I had been awake all night. I could not even consider closing my eyes, it just was not an option. But shortly before 6:30am, I was sitting next to her head and laid my head down on the bed by her shoulder. And I drifted into something, a dream, a vision, I don't know, but I saw what I think was a pumpkin garden, with an amazingly blue sky and lots of gold sunlight streaming over it all. Some of that gold may have been sunflowers, I don't know. It was for such a short second.. and then her breathing changed, my head popped up, and she went away.
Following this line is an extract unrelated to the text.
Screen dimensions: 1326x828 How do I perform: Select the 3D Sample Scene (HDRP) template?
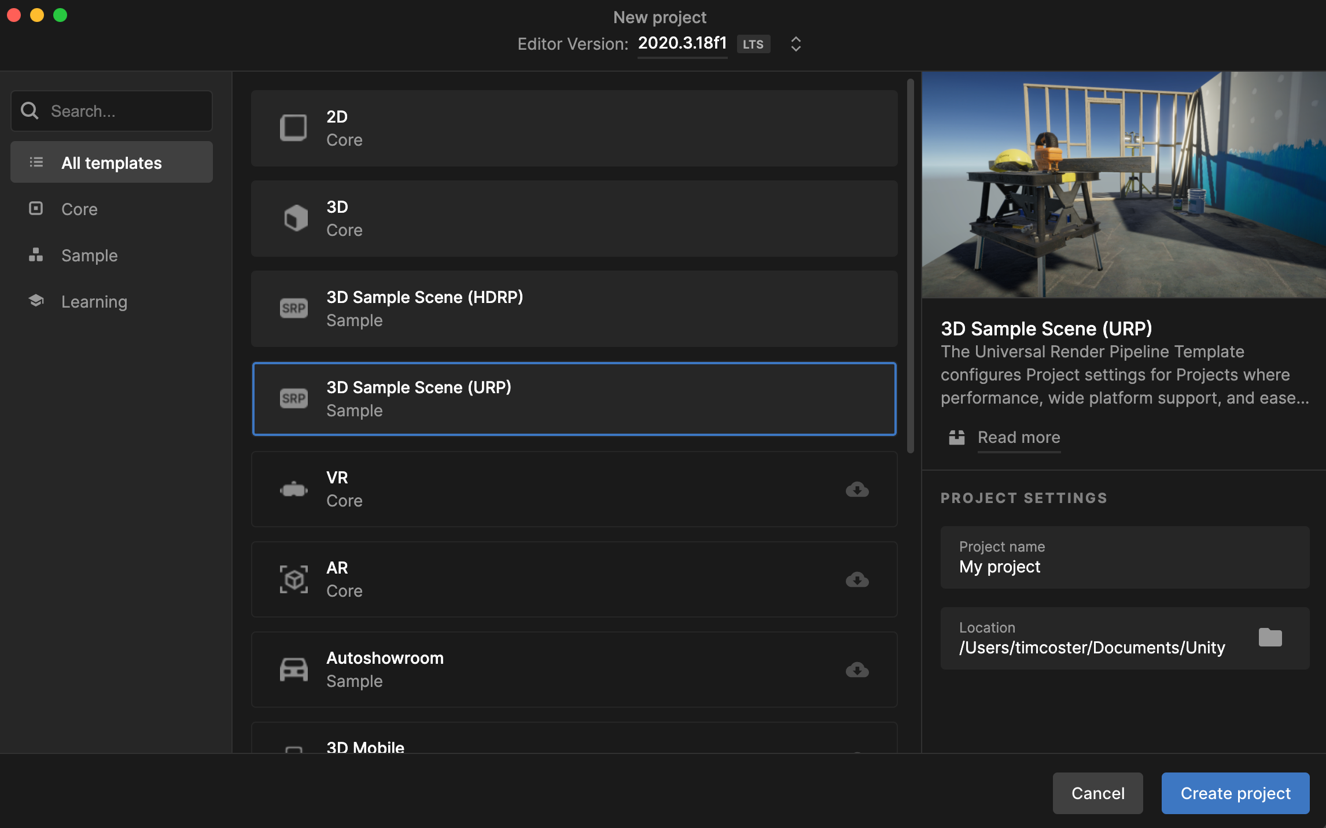(x=574, y=309)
I've only told one of my sisters this, as I remembered it on the drive home. I don't know what that was, but it gives me some peace. And awe.
They tell me that the
sense of hearing and touch are the last to go. She felt us, and she heard us.
We were all around her, times of tears, times of laughter, times of silence,
times of conversation. We were lucky, lucky to have had her as our mom, our Oma, our
partner, our sister, our mentor and guide, our teacher and friend.
Her birthday is one week from today. For her birthday the family and a few close friends will be celebrating her life at the Arboretum on Dec.10. There will be a memorial service sometime in the spring at the Villa Maria in Frontenac. That was her wish. She also wished to go to the North Shore of Superior one more time. That, too, will happen in the spring. Details will come later, and you are all invited.
Momma, wherever you
are now, you know you were dearly loved, and I know you never wanted to be a
bother or a burden to us. You never
were. You will always live on in our hearts, which feel very empty at present,
but as you’ve always done, I’m sure you will coax us to once again feel the
beauty and grace that filled you.
With all the love I have to give, and thanks to you there is a great deal of it,
Julie
2 comments:
Amazing Julie - absolutely amazing!
Karen
Julie:
Thanks for sharing so much of your mother's essence with us. You certainly inherited some of her wondrous gifts.